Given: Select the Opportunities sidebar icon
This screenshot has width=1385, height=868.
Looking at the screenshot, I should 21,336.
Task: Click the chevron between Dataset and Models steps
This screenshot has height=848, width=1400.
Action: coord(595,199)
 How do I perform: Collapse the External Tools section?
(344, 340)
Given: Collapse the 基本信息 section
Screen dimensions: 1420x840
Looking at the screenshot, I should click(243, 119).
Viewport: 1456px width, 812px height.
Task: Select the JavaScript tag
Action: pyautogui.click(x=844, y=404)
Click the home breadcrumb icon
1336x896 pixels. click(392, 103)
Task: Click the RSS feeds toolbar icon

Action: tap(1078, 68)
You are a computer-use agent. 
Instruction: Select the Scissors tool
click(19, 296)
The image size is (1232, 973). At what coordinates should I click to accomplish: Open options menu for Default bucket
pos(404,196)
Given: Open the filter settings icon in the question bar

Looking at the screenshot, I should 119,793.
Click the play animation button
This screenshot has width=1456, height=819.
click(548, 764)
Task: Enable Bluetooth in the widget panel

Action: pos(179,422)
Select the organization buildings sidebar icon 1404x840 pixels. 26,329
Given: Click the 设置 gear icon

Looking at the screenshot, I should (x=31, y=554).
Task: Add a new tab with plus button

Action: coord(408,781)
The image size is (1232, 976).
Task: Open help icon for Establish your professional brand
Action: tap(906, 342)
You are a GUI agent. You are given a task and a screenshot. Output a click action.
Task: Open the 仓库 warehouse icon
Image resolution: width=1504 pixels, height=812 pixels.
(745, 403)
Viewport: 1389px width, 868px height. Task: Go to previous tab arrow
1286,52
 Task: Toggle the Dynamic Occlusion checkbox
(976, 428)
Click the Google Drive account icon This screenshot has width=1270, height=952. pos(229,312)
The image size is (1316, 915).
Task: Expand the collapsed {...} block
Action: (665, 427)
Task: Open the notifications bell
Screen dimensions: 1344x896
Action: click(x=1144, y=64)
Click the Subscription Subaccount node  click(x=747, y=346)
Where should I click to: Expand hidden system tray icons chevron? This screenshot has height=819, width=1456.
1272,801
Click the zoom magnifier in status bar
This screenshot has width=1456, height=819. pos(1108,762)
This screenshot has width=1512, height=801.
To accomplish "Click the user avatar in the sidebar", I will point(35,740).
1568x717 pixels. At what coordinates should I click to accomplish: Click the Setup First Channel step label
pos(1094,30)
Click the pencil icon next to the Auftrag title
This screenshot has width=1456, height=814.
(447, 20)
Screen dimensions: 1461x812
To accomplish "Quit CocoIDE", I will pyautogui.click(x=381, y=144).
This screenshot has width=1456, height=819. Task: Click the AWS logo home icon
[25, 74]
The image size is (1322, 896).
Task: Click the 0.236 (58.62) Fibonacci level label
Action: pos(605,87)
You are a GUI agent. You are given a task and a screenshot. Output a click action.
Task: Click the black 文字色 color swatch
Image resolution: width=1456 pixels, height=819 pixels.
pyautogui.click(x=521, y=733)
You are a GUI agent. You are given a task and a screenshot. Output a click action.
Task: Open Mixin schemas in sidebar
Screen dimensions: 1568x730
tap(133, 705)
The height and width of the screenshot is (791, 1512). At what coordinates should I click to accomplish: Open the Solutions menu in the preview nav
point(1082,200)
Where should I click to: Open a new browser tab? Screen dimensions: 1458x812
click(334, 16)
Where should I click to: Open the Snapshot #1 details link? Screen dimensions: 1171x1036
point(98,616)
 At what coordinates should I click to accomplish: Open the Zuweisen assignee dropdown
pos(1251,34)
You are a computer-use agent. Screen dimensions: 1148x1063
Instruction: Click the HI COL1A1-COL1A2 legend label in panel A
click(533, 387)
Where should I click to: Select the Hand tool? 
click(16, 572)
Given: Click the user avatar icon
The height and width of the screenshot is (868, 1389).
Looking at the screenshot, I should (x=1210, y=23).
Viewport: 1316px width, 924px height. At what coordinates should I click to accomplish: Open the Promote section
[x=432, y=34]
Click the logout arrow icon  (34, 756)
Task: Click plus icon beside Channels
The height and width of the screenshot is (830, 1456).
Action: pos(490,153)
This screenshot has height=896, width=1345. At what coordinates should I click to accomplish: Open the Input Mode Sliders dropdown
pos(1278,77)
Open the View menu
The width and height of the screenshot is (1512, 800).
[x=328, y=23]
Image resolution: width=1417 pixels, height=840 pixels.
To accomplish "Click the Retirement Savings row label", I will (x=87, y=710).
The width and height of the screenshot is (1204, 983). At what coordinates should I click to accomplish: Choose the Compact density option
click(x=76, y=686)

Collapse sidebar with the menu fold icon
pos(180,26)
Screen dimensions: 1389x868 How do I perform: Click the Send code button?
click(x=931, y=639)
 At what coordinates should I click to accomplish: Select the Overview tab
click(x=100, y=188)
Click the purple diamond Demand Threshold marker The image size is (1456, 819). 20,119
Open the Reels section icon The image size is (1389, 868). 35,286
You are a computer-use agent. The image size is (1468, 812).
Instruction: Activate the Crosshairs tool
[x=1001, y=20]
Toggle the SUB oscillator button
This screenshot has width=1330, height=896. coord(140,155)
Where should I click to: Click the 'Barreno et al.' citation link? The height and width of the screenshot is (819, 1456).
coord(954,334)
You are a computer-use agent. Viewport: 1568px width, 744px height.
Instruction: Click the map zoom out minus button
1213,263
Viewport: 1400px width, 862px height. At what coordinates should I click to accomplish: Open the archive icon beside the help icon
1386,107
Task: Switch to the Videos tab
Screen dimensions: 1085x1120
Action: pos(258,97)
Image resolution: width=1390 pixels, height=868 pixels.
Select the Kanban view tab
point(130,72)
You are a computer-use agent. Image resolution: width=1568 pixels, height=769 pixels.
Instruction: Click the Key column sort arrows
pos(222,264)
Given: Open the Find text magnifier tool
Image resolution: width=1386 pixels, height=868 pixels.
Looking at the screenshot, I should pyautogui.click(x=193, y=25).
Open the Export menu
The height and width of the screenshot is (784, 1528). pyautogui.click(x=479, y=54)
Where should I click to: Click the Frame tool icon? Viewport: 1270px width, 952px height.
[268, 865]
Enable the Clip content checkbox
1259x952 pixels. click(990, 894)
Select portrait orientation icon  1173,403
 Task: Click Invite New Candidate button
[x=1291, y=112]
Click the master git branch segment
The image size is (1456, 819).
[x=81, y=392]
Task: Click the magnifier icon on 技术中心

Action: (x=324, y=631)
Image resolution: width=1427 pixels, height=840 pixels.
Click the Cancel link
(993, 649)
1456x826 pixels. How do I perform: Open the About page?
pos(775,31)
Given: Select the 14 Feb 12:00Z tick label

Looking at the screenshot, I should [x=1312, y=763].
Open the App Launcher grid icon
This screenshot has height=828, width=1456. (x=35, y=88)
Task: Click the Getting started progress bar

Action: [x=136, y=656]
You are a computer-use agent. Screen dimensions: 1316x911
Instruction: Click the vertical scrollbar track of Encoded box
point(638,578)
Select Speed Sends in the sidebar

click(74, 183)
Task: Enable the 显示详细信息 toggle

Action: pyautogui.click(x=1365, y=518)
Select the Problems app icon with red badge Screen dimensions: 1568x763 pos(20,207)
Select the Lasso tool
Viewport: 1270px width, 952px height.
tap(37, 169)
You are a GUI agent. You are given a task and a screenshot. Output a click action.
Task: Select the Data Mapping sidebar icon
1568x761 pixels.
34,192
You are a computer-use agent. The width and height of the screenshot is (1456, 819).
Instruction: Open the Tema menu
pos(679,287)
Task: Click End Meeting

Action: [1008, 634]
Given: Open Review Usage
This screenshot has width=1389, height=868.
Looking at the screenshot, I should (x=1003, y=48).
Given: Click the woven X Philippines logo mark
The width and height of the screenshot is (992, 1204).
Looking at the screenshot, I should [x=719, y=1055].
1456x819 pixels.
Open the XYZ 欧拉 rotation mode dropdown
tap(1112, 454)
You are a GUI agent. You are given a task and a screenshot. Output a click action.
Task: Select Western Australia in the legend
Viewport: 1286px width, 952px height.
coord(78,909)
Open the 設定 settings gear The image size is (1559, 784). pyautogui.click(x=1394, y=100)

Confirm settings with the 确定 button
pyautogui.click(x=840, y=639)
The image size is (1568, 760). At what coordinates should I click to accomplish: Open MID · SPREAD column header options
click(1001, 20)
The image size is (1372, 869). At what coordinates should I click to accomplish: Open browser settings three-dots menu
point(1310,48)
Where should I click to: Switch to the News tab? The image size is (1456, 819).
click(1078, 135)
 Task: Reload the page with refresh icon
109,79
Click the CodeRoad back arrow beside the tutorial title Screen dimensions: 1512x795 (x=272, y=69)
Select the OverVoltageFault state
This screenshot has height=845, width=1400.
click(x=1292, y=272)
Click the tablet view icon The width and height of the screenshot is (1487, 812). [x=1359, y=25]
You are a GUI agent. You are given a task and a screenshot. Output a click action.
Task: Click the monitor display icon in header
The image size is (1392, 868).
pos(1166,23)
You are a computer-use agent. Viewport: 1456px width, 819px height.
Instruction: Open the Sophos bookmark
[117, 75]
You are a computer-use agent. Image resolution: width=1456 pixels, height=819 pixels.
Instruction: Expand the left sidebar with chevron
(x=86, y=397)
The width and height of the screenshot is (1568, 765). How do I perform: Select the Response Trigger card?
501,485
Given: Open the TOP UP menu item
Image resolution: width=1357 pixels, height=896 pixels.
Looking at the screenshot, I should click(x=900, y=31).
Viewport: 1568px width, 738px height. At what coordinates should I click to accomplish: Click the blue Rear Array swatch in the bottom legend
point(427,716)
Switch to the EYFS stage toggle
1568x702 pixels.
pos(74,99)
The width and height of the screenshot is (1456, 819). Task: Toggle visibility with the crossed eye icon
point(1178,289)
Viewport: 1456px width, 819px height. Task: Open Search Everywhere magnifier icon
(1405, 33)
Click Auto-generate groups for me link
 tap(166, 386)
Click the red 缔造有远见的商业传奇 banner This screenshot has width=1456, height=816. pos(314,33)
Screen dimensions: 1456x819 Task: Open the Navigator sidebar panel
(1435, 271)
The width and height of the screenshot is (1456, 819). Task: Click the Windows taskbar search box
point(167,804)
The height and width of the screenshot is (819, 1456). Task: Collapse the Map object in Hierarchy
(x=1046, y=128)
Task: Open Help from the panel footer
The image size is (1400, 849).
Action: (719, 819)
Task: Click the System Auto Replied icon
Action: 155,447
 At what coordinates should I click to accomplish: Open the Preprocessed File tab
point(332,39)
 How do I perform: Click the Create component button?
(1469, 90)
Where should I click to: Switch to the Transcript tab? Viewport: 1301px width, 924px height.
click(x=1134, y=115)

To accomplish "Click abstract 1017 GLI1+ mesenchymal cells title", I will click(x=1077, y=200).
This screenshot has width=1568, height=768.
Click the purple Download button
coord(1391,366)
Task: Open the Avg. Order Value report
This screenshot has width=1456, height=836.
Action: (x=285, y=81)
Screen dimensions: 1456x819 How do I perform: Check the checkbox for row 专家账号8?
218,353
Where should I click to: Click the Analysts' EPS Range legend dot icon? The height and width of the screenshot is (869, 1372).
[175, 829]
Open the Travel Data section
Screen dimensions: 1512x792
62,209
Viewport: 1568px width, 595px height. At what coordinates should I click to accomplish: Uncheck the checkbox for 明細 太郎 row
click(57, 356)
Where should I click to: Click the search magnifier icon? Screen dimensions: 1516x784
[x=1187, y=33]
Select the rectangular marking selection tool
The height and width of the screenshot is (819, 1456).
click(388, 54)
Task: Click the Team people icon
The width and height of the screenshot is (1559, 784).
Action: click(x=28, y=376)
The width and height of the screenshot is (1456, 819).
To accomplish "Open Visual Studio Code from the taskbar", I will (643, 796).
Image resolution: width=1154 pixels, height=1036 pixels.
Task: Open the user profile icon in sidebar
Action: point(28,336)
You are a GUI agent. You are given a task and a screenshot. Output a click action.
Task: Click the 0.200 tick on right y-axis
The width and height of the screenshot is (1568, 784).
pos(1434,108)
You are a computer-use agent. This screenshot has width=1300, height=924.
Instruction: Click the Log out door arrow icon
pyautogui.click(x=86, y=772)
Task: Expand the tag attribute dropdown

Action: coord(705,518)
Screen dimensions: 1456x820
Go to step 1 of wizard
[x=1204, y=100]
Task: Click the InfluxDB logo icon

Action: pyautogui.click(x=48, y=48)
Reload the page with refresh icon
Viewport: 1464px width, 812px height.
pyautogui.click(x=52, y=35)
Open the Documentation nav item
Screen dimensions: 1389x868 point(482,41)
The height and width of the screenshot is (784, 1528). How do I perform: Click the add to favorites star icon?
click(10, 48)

» TASK
Going back over the entries above, copy word for word every line from the one that has "Given: Open Review Usage" on through the one that has "Select the OverVoltageFault state".

» ANSWER FOR THIS EXERCISE
Given: Open Review Usage
This screenshot has width=1389, height=868.
Looking at the screenshot, I should (x=1003, y=48).
Given: Click the woven X Philippines logo mark
The width and height of the screenshot is (992, 1204).
Looking at the screenshot, I should [x=719, y=1055].
1456x819 pixels.
Open the XYZ 欧拉 rotation mode dropdown
tap(1112, 454)
You are a GUI agent. You are given a task and a screenshot. Output a click action.
Task: Select Western Australia in the legend
Viewport: 1286px width, 952px height.
coord(78,909)
Open the 設定 settings gear The image size is (1559, 784). pyautogui.click(x=1394, y=100)

Confirm settings with the 确定 button
pyautogui.click(x=840, y=639)
The image size is (1568, 760). At what coordinates should I click to accomplish: Open MID · SPREAD column header options
click(1001, 20)
The image size is (1372, 869). At what coordinates should I click to accomplish: Open browser settings three-dots menu
point(1310,48)
Where should I click to: Switch to the News tab? The image size is (1456, 819).
click(1078, 135)
 Task: Reload the page with refresh icon
109,79
Click the CodeRoad back arrow beside the tutorial title Screen dimensions: 1512x795 (x=272, y=69)
Select the OverVoltageFault state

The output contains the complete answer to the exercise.